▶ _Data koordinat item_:
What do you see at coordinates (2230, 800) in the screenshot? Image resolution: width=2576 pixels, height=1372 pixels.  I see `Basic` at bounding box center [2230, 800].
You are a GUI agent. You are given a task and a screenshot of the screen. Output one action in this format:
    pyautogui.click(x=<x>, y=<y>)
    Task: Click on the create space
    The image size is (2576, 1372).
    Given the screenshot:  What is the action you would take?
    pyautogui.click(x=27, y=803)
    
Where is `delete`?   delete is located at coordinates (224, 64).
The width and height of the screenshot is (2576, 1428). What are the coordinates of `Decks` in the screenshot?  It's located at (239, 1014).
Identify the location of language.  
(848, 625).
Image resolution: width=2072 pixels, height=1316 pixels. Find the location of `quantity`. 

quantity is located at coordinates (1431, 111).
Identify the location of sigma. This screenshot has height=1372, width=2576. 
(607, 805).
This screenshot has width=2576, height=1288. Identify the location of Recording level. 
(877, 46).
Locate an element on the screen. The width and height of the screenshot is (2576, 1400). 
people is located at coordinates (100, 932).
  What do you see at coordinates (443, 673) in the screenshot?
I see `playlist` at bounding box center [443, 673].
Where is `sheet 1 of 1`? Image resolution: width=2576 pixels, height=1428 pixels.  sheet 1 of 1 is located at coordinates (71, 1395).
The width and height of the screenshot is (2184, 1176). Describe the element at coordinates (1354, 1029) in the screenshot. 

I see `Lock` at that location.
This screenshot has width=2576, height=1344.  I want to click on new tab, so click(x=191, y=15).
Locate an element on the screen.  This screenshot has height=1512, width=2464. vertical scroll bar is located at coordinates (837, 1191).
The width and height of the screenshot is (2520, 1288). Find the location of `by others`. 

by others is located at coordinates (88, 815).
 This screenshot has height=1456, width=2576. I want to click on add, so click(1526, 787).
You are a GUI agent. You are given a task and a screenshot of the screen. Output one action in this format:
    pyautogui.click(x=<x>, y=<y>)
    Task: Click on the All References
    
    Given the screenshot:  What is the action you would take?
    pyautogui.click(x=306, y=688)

▶ _Rincian tugas_: Ketik ulang tanpa perubahan baris-baris mulai dari baris yang memuat "What do you see at coordinates (443, 673)" sampai dengan baris yang memuat "at that location.", kedua baris itu termasuk.

▶ _Jawaban lengkap_:
  What do you see at coordinates (443, 673) in the screenshot?
I see `playlist` at bounding box center [443, 673].
Where is `sheet 1 of 1`? Image resolution: width=2576 pixels, height=1428 pixels.  sheet 1 of 1 is located at coordinates (71, 1395).
The width and height of the screenshot is (2184, 1176). Describe the element at coordinates (1354, 1029) in the screenshot. 

I see `Lock` at that location.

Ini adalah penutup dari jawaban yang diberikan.